My neighbour, Mrs Slurry, a garrulous woman approximately three times my width, was surprised to see me not only because it was past midnight, but I because I usually avoided her as often as I could. I have no stomach for the endless prattling of those who murder language with their sloppy words and dull stories.
She was still awake, one baby clamped to her enormous breast, another in her meaty arms. She looked at me suspiciously but her eyes softened when I revealed the baby under my coat.
"Whatchoo doing with a baby?" she said suspiciously. "Did you steal it?"
"No!" said I, shocked. "I found her outside the drinking house."
Mrs Slurry's watery grey eyes narrowed. "You're not trying to sell her, are you?

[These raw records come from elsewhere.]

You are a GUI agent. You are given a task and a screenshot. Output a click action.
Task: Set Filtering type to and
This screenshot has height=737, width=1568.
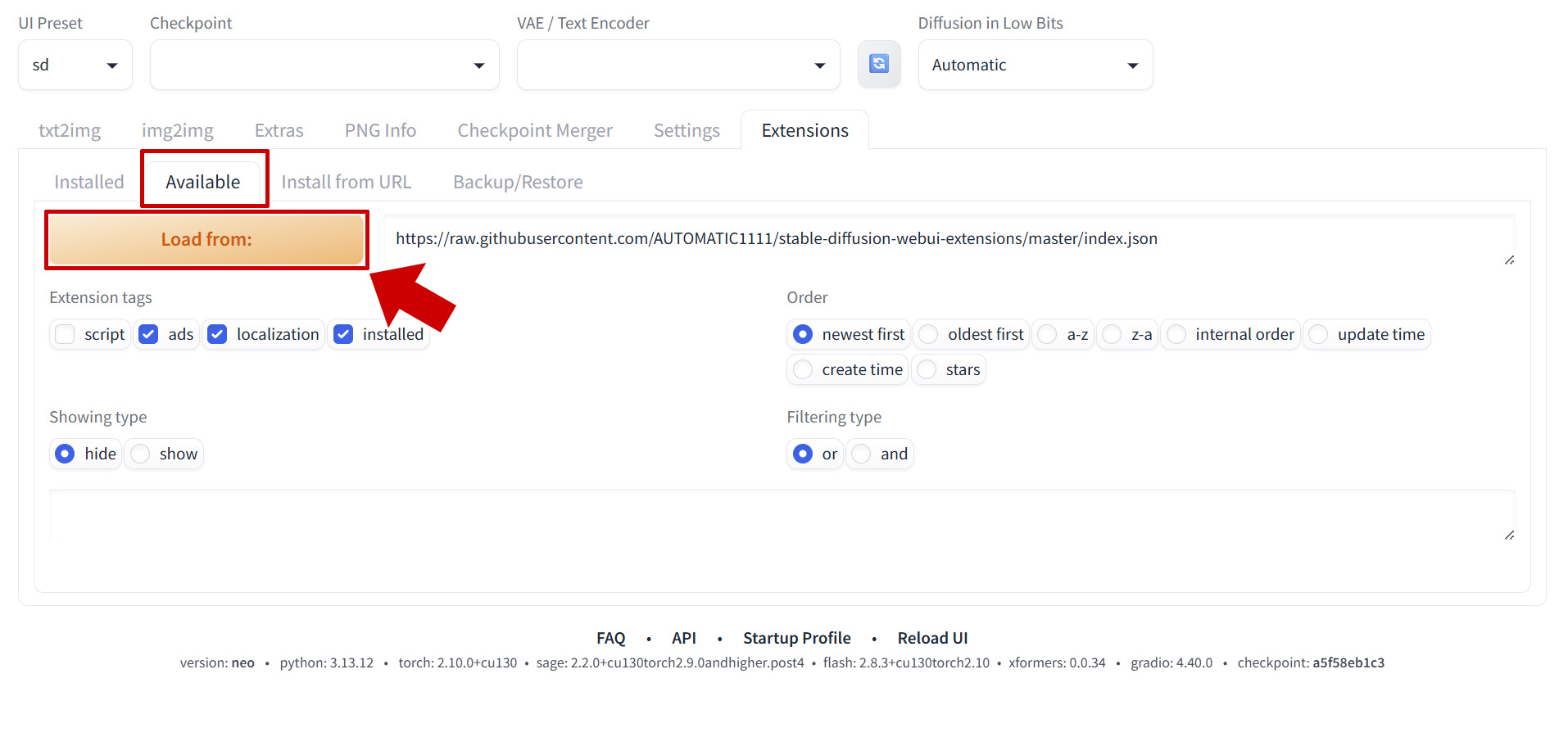click(x=861, y=454)
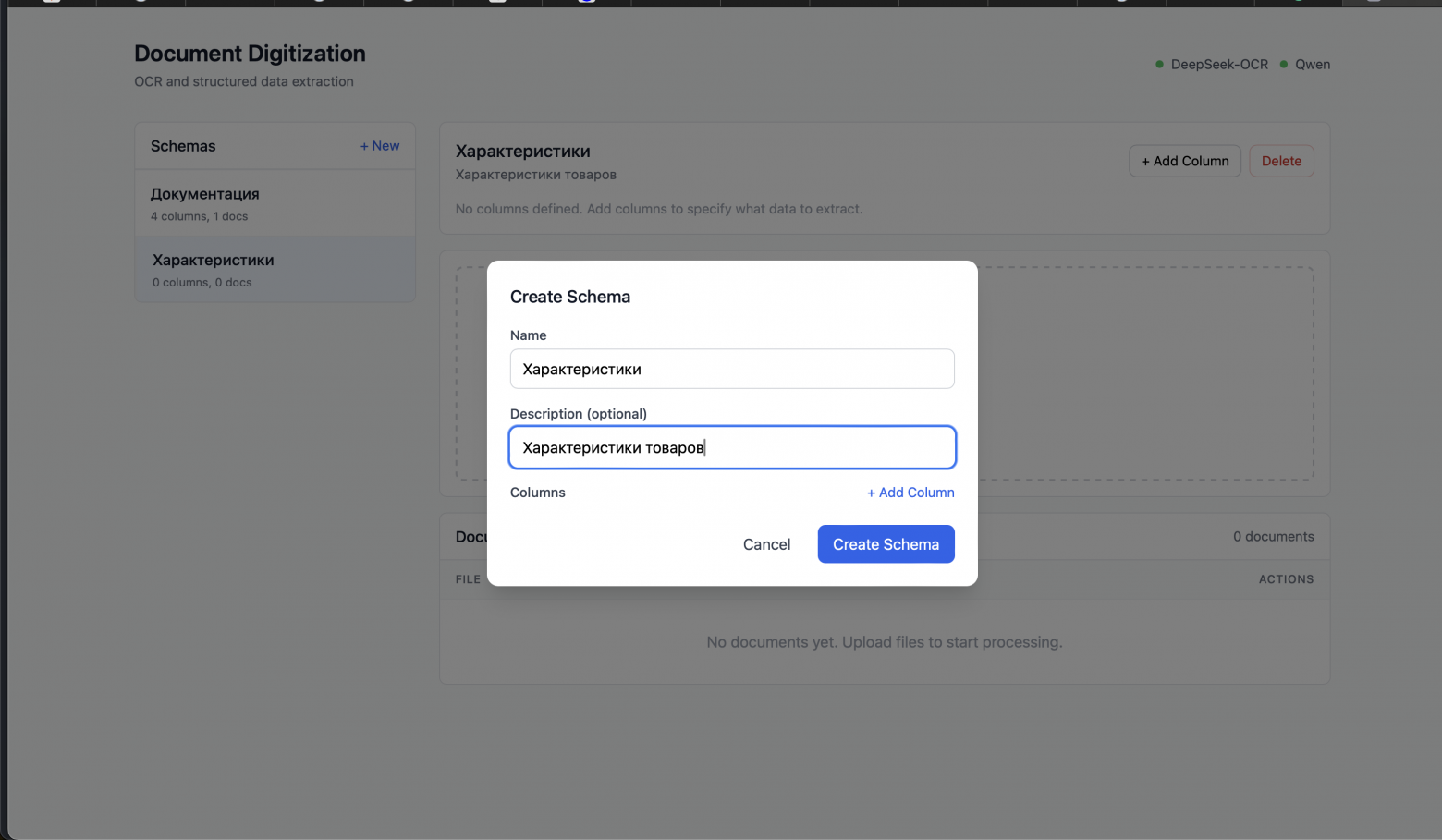Click the No documents yet message
Image resolution: width=1442 pixels, height=840 pixels.
(x=884, y=642)
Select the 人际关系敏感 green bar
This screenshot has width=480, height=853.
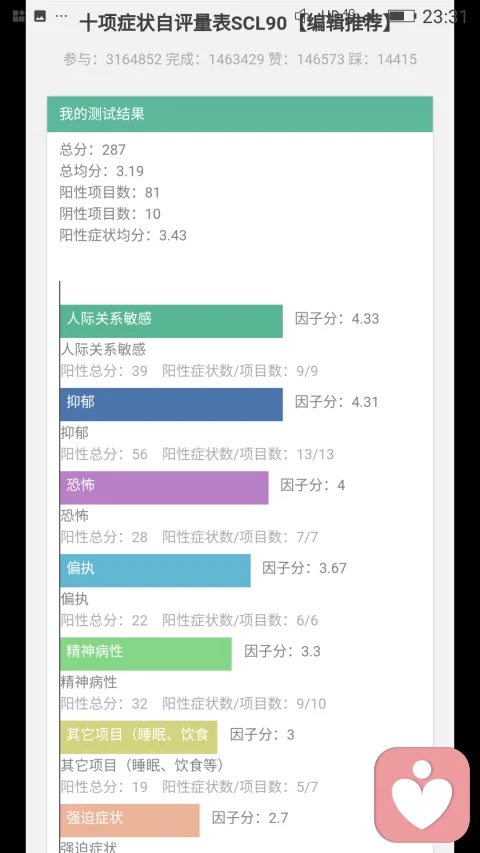171,321
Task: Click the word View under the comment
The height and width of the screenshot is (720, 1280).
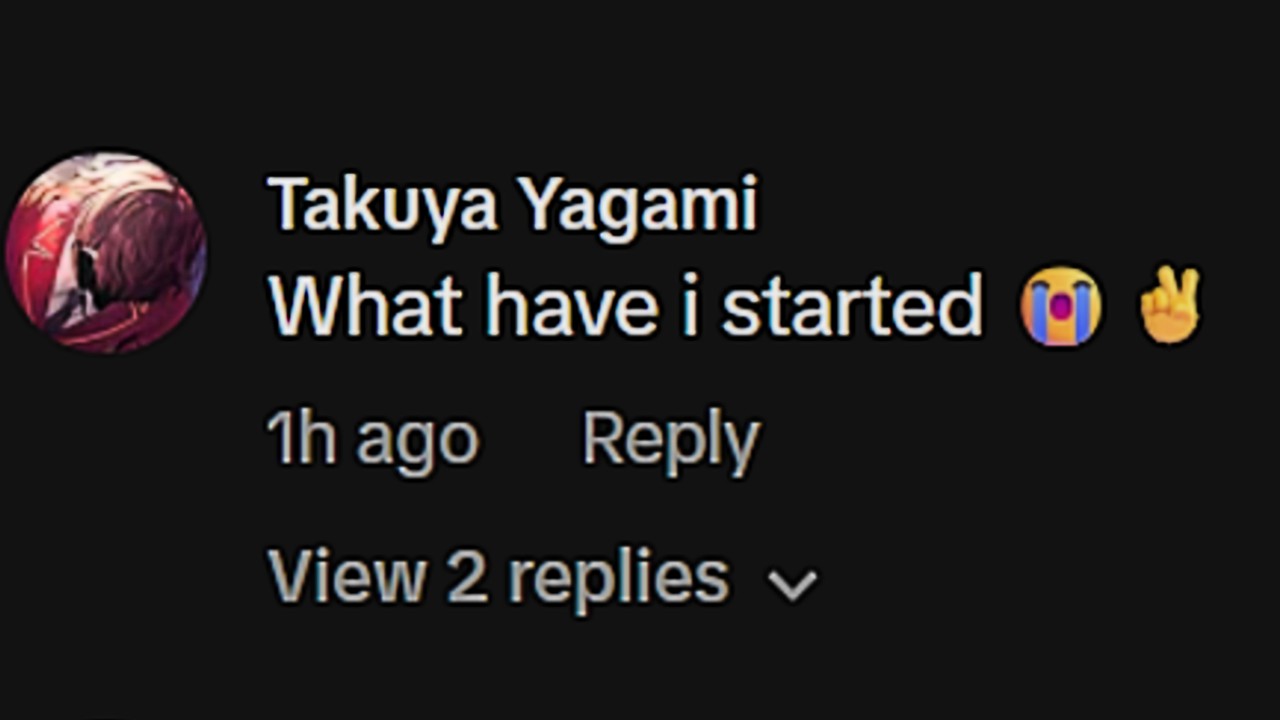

I don't wanna buy no baby, I got plenny of me own. If you got any turnips, though, I'll take three. Planning to make a stew."
I fought the urge to punch the foolish windbag in her fat face. "I didn't steal her and I'm not selling her, I just found her."
"Whatchoo call her then?"
"Nothing, nothing yet, as I said, I just found her."
"She'd have a name by now. There's many name a baby before it's borned. I meself consider it bad luck to name a child before the wee thing's drawn its first breath. S'like eating a potato raw, innit? Don't give the potato a chance to be the best it can be."
Although I thought the analogy a poor one, I nodded. I was soon to ask this woman a favour.
"Looks like a Deborah to me," continued Mrs Slurry. "Poor lamb! Here, give her over, I'm shooting out so much milk me husband wants to sell me to a dairy." She threw her head back and laughed uproariously, her broken teeth catching the light thrown by the stinking candle. "Take this one for me, will you? Can't juggle three kiddies, not with these udders."
I stifled my revulsion, took the sleepy child who had slipped off her breast and handed over the newly named Deborah.
"Um ...," I said, feeling spreading warmth as the Slurry child regurgitated over my shoulder, "this might be a bit of an imposition, but ..."
Mrs Slurry whipped off the Deborah's wet singlet and wrapped her in a blanket. She latched on to Mrs Slurry and sucked away earnestly at the huge brown nipple.
"... could you look after her for me? Just until I can find an alternative arrangement? I can't look after her, I work nights."